> EXERCISE:
Continue the forum thread about VMs freezing during vMotion on VVOL datastores, starting after its final post.

> QUOTED PASSAGE:

NetApp has closed the case some weeks ago, because VMware is to slow, they don't want to wait anny longer. And Now VMware has closed that case too, because they don't found something in my logs and to escalate this case i must first bring the versions i used to the latest versions that are listed in the VMware HCL:
O.k. here has NetApp missed to refresh the HCL infos with the infos of their IMT to VMware, they will do that now, i hope quickly that i can reopen that case...
A short update, the VSC 9.7.1p1 has now support for vSphere 7.0.1, regarding the NetApp IMT, but in the VMware HCL the infos are still missing...
And i have still the problem, when a VM is on a VVOL datastore the VM freezes during vMotion for 30 to 40 sec.
So no change and no solution regarding the vMotion problem...
With these types of situations unfortunately only support can really help you. You would need indeed to have all solutions on a supported version, and then file an SR. I doubt there's anything anyone here can help with considering the level at which your problem occurs.
Only NetApp can help, they must first send updates to VMware that the VMware HCL shows the same like the NetApp IMT.
Or someone tells the support to ignore the VMware HCL and trust the NetApp IMT.
This was the SR: 20164311910
But was closed by VMware in November...

> SOURCE DATA:
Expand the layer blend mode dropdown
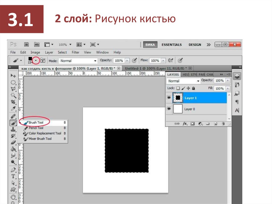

> ANSWER FOR THIS EXERCISE:
I got a notice in the NetApp community that this is caused by the bug 2668244 and a fix should be targeted for ESXi 7.0 U2. There is a problem with NFS file locking that slows down the migration of VMs on VVOL datastores.
So i tested the december beta:
host1 = ESXi 7.0.1 (U1c)
host2 = ESXi 7.0.2 (december beta)
When i'm doing a vmotion from host1 to host2, the vmotion takes only 5 sec.
But when going back from host2 to host1 then it takes 40sec and the VM freezes the most time.
So i was hitting the bug and the bug is fixed in the next update version...
Somehow my reply wasn't posted last week. I check the PR and it is indeed supposed to be included in U2. I also see that a hotpatch was requested by another customer for this problem. I don't know what the requirements are for being able to request a hotpatch, but it may be something you could do as well...